Angioplastiek wordt uitgevoerd onder algemene of plaatselijke verdovingVoorafgaand aan de procedure worden patiënten geïnjecteerd met drugs om de coronaire vaten te verwijden of om stolling te remmen. Patiënten voelen de voortbeweging van de geleidekatheter niet, aangezien er geen zenuwvezels in de binnenbekleding van het vat zitten. De positie van de katheter wordt constant bewaakt door Röntgenstraal en geplaatst over de vernauwing. Wanneer het contrastmiddel wordt geïnjecteerd, ervaren patiënten vaak een gevoel van spanning in het gebied van de hart-​ Bovendien, wanneer de ballon wordt opgeblazen, is er soms een gevoel van druk in de borst holte, die vaak ook als onaangenaam wordt ervaren.
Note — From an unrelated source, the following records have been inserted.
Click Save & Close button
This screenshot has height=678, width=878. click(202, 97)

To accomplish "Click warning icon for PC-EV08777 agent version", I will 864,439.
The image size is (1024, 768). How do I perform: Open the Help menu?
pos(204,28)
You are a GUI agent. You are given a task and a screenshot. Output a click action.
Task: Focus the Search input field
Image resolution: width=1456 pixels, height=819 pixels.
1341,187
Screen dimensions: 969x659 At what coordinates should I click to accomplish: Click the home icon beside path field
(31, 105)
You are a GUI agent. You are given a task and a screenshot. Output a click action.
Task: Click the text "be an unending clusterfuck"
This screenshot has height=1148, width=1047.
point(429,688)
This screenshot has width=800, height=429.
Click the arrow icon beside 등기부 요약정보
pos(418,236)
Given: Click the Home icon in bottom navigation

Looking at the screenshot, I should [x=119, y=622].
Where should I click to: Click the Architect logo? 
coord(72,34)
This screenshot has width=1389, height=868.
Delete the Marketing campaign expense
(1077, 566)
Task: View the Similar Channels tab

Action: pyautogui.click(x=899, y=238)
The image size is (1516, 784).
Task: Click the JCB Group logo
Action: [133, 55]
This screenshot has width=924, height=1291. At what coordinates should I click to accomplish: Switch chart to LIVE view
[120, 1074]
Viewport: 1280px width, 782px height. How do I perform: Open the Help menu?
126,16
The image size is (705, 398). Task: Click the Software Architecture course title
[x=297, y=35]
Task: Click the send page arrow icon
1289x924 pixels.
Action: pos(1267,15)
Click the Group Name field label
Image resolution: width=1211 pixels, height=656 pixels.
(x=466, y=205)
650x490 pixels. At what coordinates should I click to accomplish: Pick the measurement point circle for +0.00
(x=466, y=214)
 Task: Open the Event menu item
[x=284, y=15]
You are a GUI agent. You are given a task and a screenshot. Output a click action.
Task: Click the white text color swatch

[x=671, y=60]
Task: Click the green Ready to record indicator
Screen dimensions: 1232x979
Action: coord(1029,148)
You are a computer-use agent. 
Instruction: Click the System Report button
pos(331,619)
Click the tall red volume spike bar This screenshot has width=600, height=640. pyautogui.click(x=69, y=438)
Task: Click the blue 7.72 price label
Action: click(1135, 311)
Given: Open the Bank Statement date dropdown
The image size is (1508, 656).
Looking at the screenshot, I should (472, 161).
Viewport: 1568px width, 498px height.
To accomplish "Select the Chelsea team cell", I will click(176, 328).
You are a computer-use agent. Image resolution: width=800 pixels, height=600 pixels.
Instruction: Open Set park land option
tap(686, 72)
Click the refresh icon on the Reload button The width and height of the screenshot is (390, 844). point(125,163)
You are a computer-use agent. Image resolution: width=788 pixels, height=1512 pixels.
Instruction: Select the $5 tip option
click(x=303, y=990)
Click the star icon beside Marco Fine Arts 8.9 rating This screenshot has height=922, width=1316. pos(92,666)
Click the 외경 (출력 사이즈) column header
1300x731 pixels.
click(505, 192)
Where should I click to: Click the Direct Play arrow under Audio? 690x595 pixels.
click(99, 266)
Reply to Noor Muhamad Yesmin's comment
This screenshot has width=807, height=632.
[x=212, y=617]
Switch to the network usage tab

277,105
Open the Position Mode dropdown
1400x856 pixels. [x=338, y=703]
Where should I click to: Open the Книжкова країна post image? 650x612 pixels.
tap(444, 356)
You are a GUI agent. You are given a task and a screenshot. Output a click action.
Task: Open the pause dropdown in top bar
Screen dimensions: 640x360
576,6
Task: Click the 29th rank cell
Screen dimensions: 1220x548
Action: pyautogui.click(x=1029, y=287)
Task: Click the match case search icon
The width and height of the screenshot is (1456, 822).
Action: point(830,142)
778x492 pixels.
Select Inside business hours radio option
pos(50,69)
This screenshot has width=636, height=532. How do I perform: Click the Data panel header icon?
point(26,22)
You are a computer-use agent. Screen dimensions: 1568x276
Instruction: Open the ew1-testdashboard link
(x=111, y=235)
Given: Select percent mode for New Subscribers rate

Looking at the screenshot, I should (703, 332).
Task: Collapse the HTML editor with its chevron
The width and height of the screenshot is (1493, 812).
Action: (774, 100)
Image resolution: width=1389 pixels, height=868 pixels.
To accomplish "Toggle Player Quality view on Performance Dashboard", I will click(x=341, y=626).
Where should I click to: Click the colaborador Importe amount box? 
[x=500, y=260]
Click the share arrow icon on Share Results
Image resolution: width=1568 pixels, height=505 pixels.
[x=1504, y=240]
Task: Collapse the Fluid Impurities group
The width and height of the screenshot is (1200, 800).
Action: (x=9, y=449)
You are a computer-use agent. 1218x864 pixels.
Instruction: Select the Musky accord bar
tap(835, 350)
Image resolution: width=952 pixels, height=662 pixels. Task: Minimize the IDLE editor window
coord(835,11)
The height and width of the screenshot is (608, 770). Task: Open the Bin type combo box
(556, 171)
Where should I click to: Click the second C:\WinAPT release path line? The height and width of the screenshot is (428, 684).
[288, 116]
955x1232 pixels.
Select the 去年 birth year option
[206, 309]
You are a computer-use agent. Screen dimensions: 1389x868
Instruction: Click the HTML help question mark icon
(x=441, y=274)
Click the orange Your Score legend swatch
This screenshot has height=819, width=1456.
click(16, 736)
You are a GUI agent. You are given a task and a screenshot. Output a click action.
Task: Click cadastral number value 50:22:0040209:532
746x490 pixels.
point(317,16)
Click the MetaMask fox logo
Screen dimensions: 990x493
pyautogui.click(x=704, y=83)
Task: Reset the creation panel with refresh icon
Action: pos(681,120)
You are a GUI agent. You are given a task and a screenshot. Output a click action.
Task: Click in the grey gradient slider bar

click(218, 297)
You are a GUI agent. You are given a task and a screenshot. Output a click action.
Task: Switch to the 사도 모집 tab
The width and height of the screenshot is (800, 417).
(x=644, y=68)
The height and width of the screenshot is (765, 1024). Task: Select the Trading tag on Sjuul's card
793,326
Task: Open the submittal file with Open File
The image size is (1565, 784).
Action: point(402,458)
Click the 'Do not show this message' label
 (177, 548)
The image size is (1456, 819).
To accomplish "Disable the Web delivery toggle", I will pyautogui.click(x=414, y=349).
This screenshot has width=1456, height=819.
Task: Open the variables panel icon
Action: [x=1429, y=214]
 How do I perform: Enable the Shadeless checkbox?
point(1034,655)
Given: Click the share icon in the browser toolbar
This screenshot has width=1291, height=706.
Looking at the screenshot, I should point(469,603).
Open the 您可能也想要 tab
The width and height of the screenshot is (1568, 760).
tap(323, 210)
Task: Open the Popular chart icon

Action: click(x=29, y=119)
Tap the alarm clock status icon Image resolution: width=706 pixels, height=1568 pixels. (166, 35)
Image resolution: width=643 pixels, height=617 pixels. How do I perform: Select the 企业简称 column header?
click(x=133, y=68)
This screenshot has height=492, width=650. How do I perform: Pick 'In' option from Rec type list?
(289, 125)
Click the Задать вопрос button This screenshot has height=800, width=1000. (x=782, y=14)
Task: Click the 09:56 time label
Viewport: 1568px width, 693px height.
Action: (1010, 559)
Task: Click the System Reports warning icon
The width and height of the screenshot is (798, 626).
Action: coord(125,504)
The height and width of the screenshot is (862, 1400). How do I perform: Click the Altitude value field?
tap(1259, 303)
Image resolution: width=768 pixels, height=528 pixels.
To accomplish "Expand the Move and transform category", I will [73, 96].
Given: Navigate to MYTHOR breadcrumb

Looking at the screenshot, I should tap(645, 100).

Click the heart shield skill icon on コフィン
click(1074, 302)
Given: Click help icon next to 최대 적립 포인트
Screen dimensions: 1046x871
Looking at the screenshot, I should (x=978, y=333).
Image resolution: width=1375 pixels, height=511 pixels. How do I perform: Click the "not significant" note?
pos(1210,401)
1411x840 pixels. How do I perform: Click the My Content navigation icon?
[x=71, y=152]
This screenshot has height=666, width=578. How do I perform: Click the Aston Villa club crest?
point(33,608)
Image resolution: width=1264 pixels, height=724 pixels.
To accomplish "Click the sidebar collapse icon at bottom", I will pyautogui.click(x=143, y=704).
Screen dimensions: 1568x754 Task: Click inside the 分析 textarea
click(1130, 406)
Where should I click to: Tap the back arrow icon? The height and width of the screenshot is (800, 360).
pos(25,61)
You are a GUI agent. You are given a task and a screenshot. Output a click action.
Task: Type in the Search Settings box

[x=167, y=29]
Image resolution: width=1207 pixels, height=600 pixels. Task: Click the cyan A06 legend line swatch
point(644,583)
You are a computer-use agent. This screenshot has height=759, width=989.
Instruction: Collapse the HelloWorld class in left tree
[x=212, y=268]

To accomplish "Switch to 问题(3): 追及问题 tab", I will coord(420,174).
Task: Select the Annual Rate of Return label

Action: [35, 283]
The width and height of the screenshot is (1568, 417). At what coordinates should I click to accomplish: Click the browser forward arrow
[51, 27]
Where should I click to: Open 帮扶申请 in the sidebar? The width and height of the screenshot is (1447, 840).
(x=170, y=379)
Een soortgelijk ongemak doet zich voor wanneer de stent wordt ingebracht. Deze verdwijnen echter meestal na een paar dagen. Bovendien is er, wanneer angioplastiek wordt uitgevoerd, een mogelijkheid dat de binnenste vaatwand scheurt en het vaatlumen wordt geblokkeerd. Als het vat perforeert, bloeden in de hartzakje kan optreden, waarvoor een hartoperatie nodig is. Het risico op een operatie na een PTA is echter erg laag. Als een vat dicht bij een tak wordt verwijd, is het mogelijk dat een zijtak is afgesloten. Andere mogelijke complicaties zijn onder meer:

  • Uitpuilen van de vaatwand
  • embolie
  • Hartritmestoornissen
  • Stroke
  • Schildklierfunctiestoornissen als gevolg van de contrastmiddelen
  • Zenuwblessures
  • Blauwe plek
  • Vorming van een arterioveneuze fistel

Omdat sommige complicaties binnen enkele uren na de behandeling kunnen optreden, moeten patiënten ongeveer zes uur in het ziekenhuis blijven. In de loop van de volgende zes maanden kan vasoconstrictie opnieuw optreden. Om deze reden nog een hartkatheterisatie wordt uitgevoerd na drie tot zes maanden.